### Required work:
Print only the lines from the one with "Instruction: Focus the part no text field" through the end of the data, exactly, and please omit pictures.

[Data for this task Boundary: Start]

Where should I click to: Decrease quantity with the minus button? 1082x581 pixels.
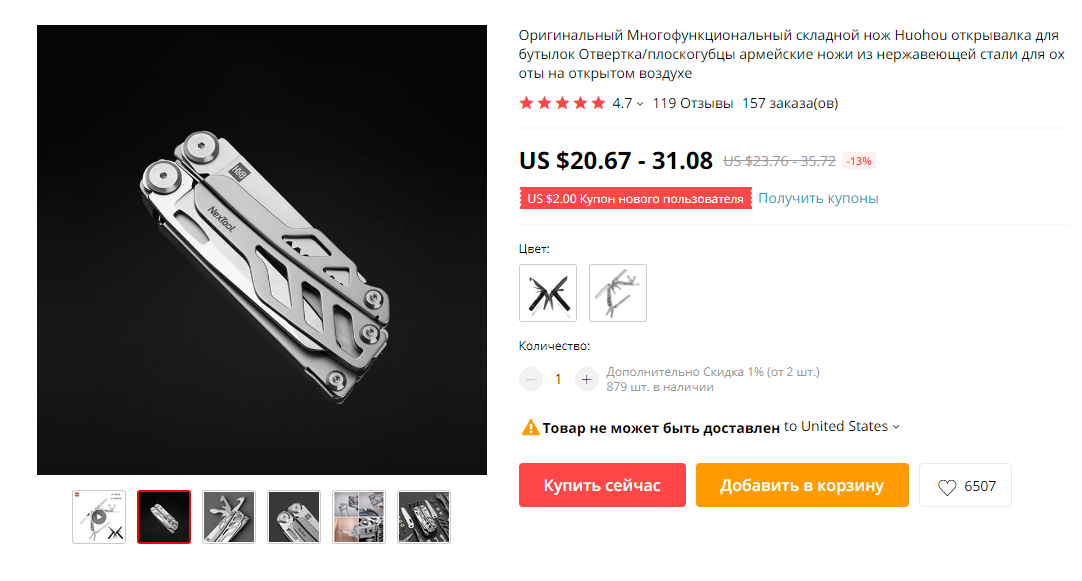click(531, 379)
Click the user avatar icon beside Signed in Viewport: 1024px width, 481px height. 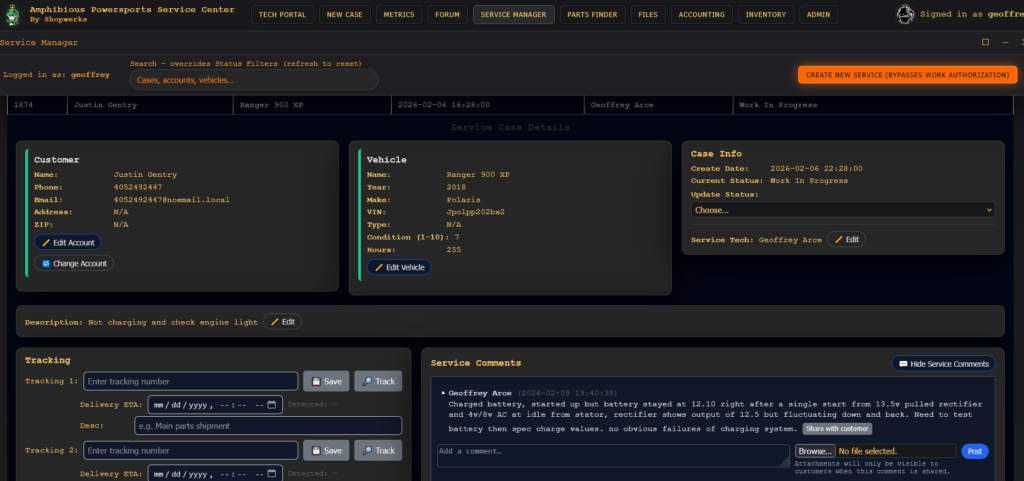click(904, 14)
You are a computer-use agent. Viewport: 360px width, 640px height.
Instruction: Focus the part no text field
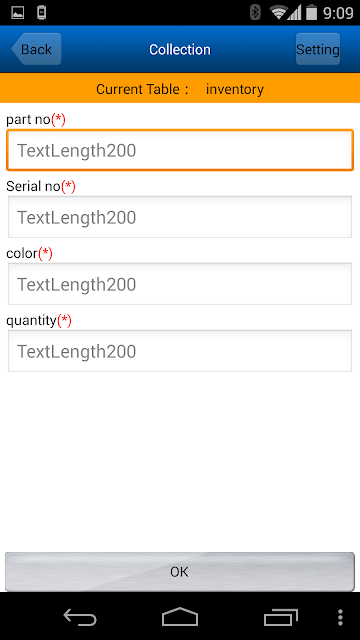(180, 150)
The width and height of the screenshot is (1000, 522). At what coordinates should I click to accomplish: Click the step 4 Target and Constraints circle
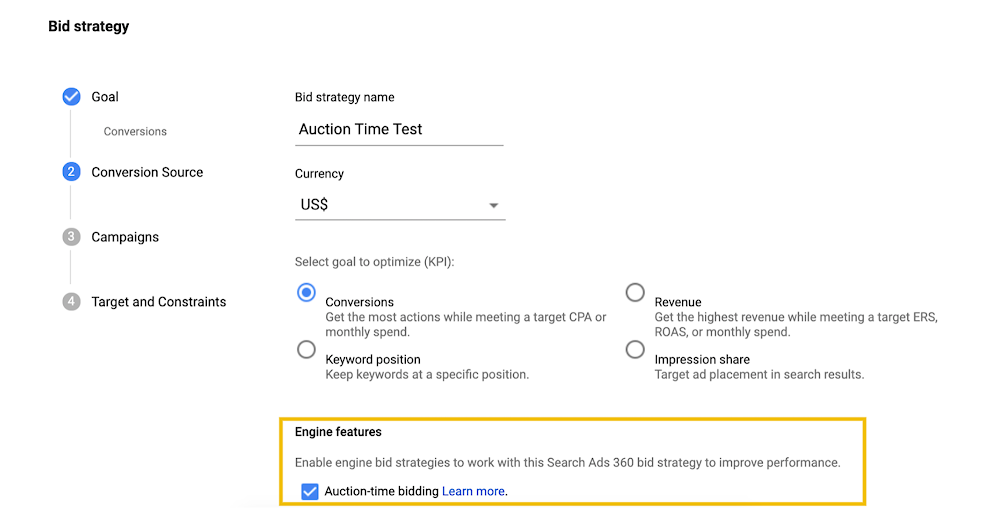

[Data for this task Boundary: End]

### Solution:
Instruction: Focus the part no text field
(180, 150)
The width and height of the screenshot is (1000, 522). At what coordinates should I click to accomplish: Click the step 4 Target and Constraints circle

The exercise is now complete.